News brands are well placed to take on the challenges that the year ahead will bring, having reclaimed some of their mojo in 2017. They have been significant engineers in the seismic shift in perception of brands and the market in general to digital investment. The Times has been expedient in repeatedly shining a torch into the dark corners of YouTube and highlighting the importance of "safe" and quality contexts. The year ahead will be pivotal for news brands to succeed in exploiting the opportunity and for delivering success via a proliferation of revenue streams.
Success, however, will only come if advertisers are prepared to pay for quality and premium environments. Group M and Newsworks will publish the results of a joint research project that intends to prove the effectiveness of digital premium publisher environments to deliver brand and performance metrics versus the open exchange. This could be a turning point for the medium.

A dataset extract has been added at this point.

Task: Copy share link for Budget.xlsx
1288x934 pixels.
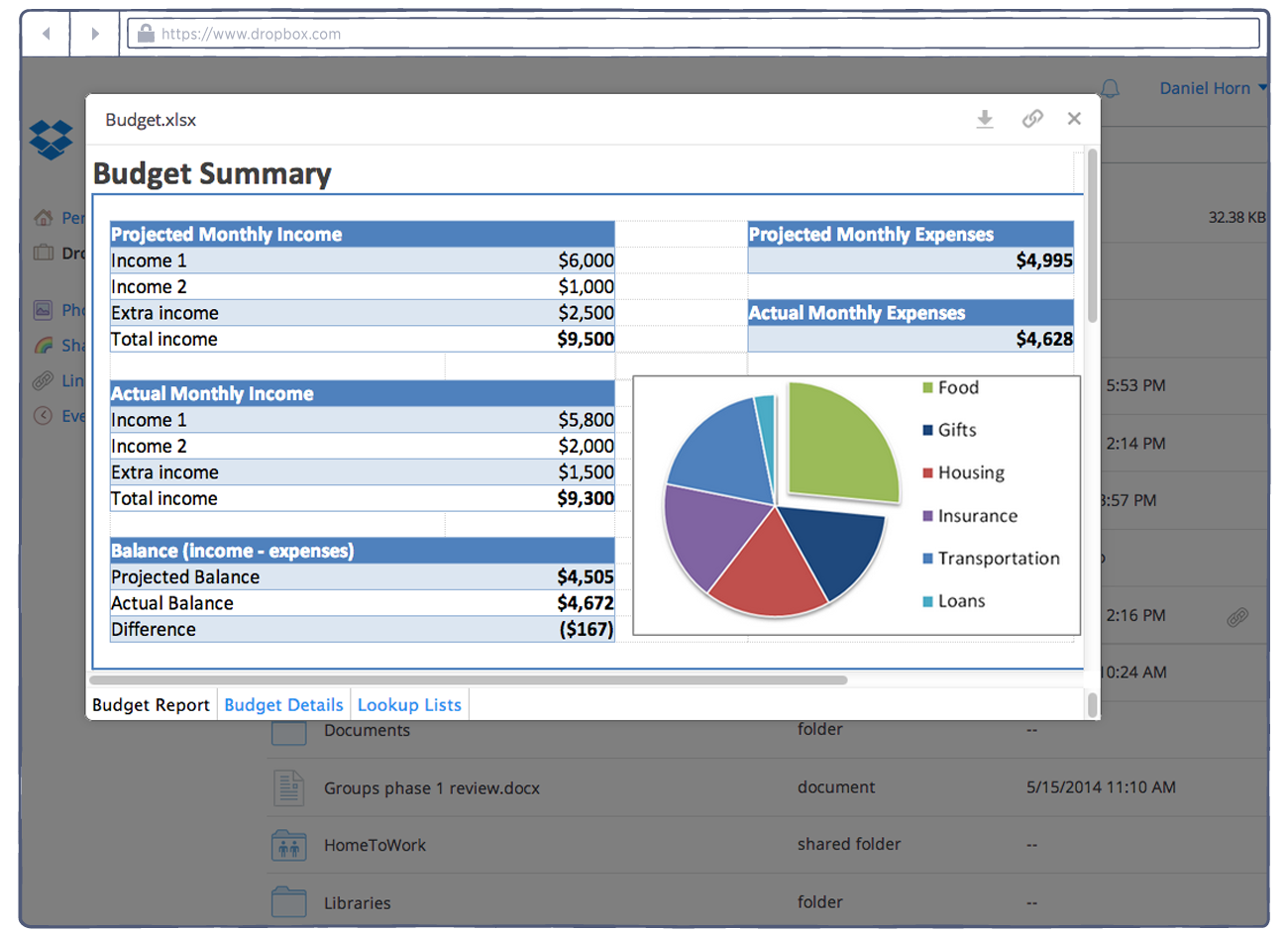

‘Success will only come if advertisers are prepared to pay for premium environments’
While a heightened news agenda has fuelled programmatic revenues for news brands, the context of news will continue to be a double-edged sword of paranoia for clients as brand guardians: the proliferation of terrorist-related atrocities and other shocking events has cast a renewed focus on news brands as a potentially negative environment. On such occasions, trust and reach become secondary considerations.
Revenue continues to be fragile. Group M forecasts 2018 print revenue at -11.5%, while news brand digital is likely to deliver shallow growth at 2.6%. The gap between print and digital revenue is reducing, but total revenues (and profitability) are shrinking. In the context of an equally fragile economic backdrop, other legacy media channels are now starting to feel the same heat that news brands have felt for some time. The contest to seize a share of media investment will be greater than ever.
The backdrop is tough but there are reasons for optimism.
News brands are seeing success in new revenue models such as The Guardian Ad Manager Beta (a self-serve platform for SMEs) and The Telegraph and Apple News partnership, which has grown to 10.5 million uniques in Q3 2017 (comScore). We will see more diverse revenue streams that will, in turn, deliver improved first-party data capabilities.
We are all now well versed on the dire threat that the new world order poses to the future of journalism and the free press
Data will be a powerful force for potential success as the introduction of GDPR will be a boon for news brands. On this one, trust is of primary concern – consumers will be far more likely to give data consent to a valued brand.
For those who need further encouragement to become a logged-in user, news brands are in a position to dangle some valuable carrots in the form of ultra-premium content (such as Telegraph Premium) and member schemes akin to Times+. This will help them to disintermediate third parties that extract revenue from the ecosystem.
In fact, it is possible that news brands could gain commercial advantage by helping less forward-thinking ad-tech companies to overcome their own obstacles to consent. All of this means that news brands are well placed to develop personalisation strategies.
Data could be the glue that finally unifies the news brand factions this year, as it’s likely that they will come together to bring a combined data offering to market. Signs of a union have been apparent with the launch last year of the News UK, Guardian and Telegraph premium video marketplace, which claims 39.4 million unique monthly users. Collaboration with wider media channels is already in place, such as the Guardian/Four Four Two/ESPN link-up for the 2018 football World Cup. We can expect to see more of these.
A whiff of consolidation has been in the air for some time now – it is, after all, one of the few ways to guarantee a circulation increase. Trinity Mirror is set to finally acquire Northern & Shell. The acquisition will bring a wealth of Health Lottery data, entry into the celebrity magazine market, and will bolster the Trinity Mirror Big City package. The daily circulation will reach about 1.7 million, which is bigger than Metro, The Sun or the Daily Mail.
Further change is afoot when the Guardian/Observer goes tabloid this month. The tabloid edition, although driven by commercial necessity, promises a new design that looks as impressive as the Berliner format and will be cheaper to produce and distribute using the Trinity Mirror infrastructure.
Consolidation and a move to tabloid is perhaps not the only act of downsizing that we will experience in the market. Editorial teams have been squeezed to such a degree, one wonders if it is possible to squeeze any more – a further watch-out for a medium that markets itself on quality.
We are all now well versed on the dire threat that the new world order poses to the future of journalism and the free press.
In an era in which fake news is increasingly prevalent and difficult to identify, it is in our collective interests to act.